McClease cited the show Jersey Shore as an example of how sex and rape are becoming entertainment and portrayed as the ‘thing to do.’

“Our culture is bombarded with this image of rape. It is illegal to have sex with someone who can’t consent, which means if you are drunk, you can not consent to sex. What is every girl on the Jersey Shore that they bring home? Drunk,” said McClease. “We are watching rapes in real-time. In some instances, the girls are so drunk that they are throwing up. The reality is, how many of them are being prosecuted for this? None. We’re watching rape on TV.”

photo courtesy | poppysmicc.wordpress.comAn example of how sexual references are used in everyday
advertisements, media, television , music and movies.
photo courtesy |
An example of how sexual references are used in everyday
advertisements, media, television , music and movies.

McClease and the group also brought up the Ohio rape story that has been covered in the news over the past few months. The high school football team gang-raped a drunk, passed-out girl, who didn’t find out about the rape until seeing photos on Instagram the following day. McClease pointed out how while these men broke a federal law, they are still receiving pity from people because “their lives will be ruined.” Examples like this show how rape has been belittled into this “illegitimate” and unsure act. People protest, ‘The girl wanted it’ or ‘She was dressed like a slut’ in order to justify the action. If it had been murder instead of rape, the verdict would be undoubtedly guilty, but when sex, gender roles, and sexist views are involved, the situation becomes complicated.

Junior Alexandra Murray attended the discussion as homework for one of her classes, but she was pleasantly surprised at how thought-provoking and interesting it turned out to be.

“I just liked that it was actually an open dialogue about the injustices that women often face,” said Murray. “I haven’t seen anything like it recently, and I think especially in the last couple weeks it has been a really big issue with the Steubenville rape cases, and I think getting together and talking about it and what we can do to stop rape culture and victim shaming during these very violent sexual assault.”

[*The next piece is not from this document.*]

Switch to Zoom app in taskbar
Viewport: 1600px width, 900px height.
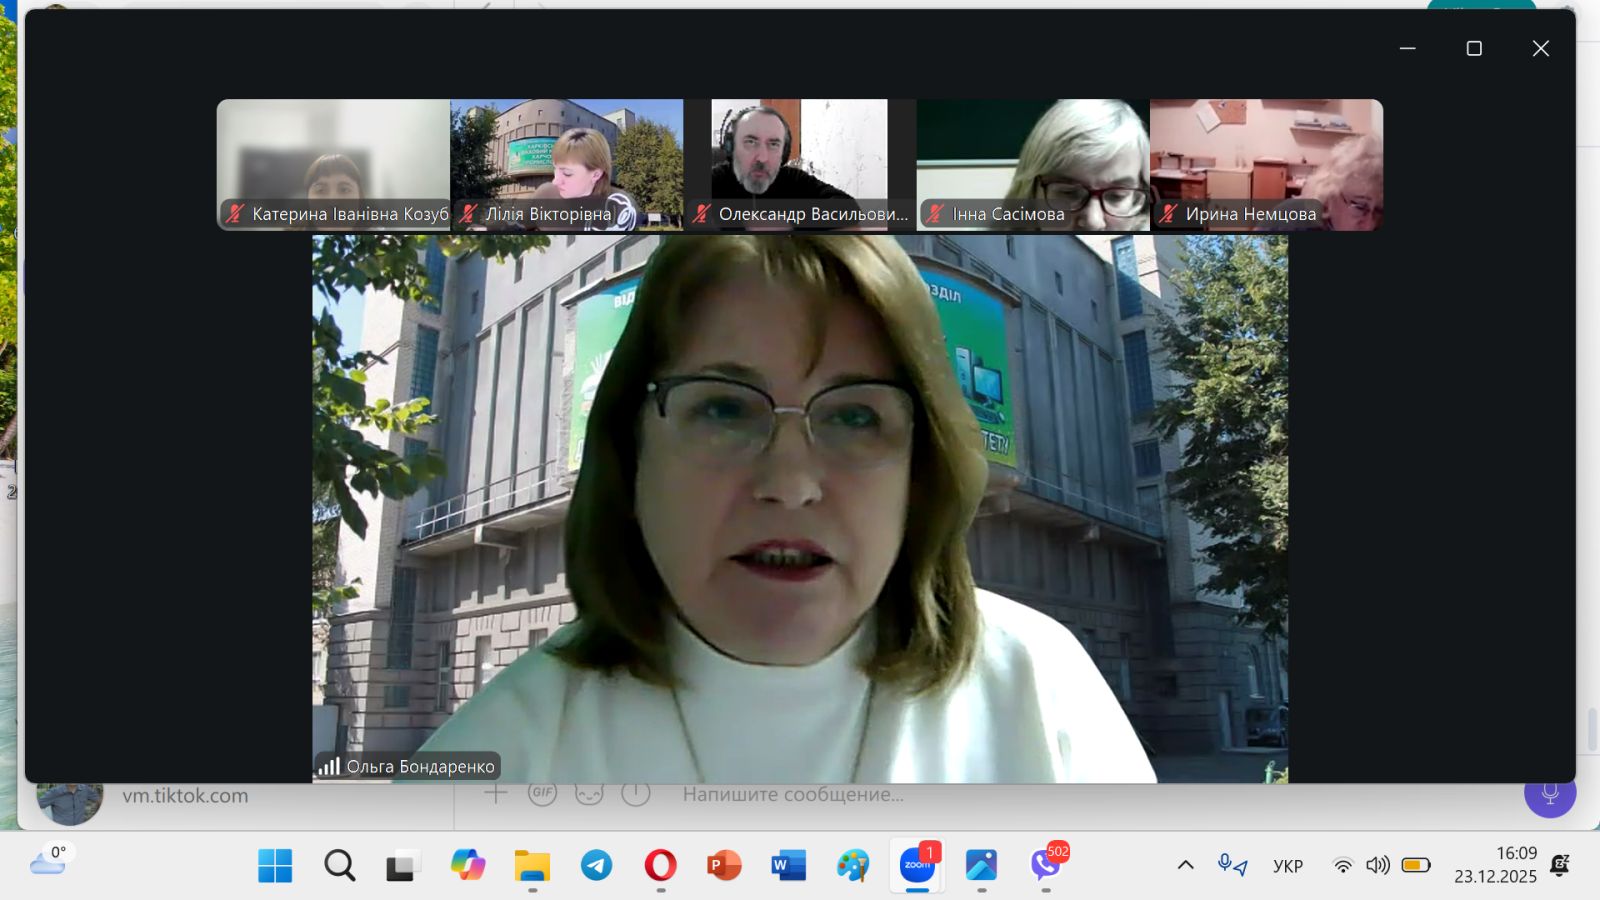point(917,865)
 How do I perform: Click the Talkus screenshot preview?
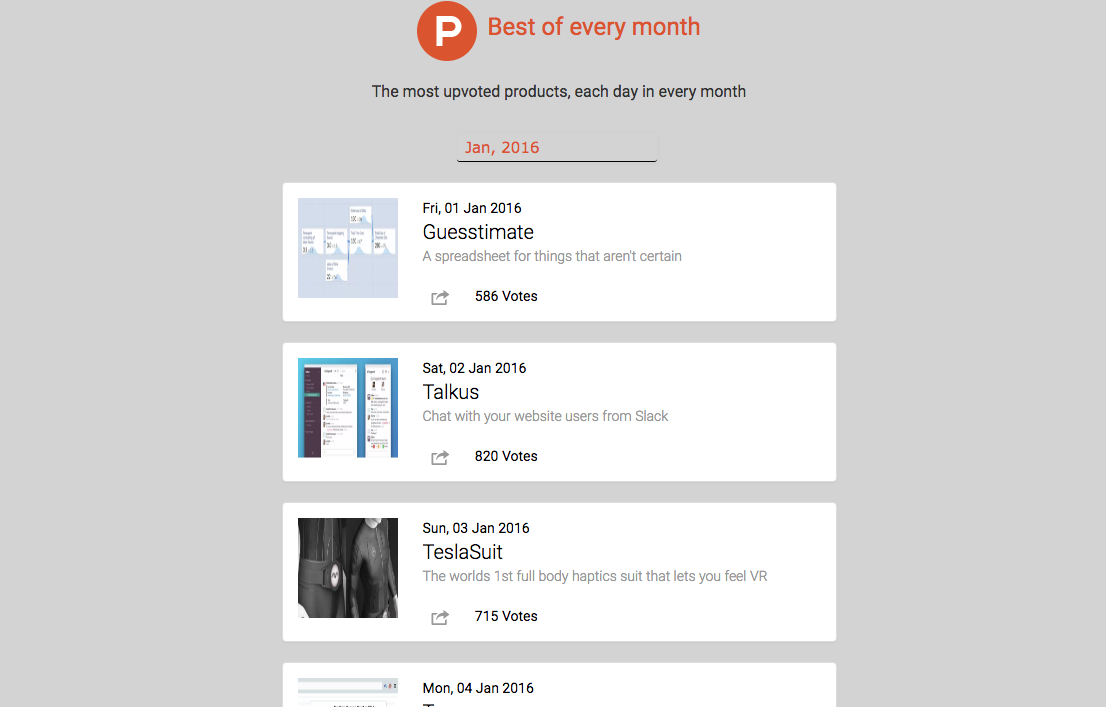point(347,407)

When asked if she had learned anything new about the topic throughout the discussion, Murray said, “The sexualization of advertisements. I had recognized that in the past, but just the way she presented it showed it is really everywhere and the objectification of women and the correlation of those objects in the commercials to the women that they are being used for. I thought that was a really interesting point that I hadn’t made a connection to in the past.” Murray looks forward to attending more discussions led by McClease.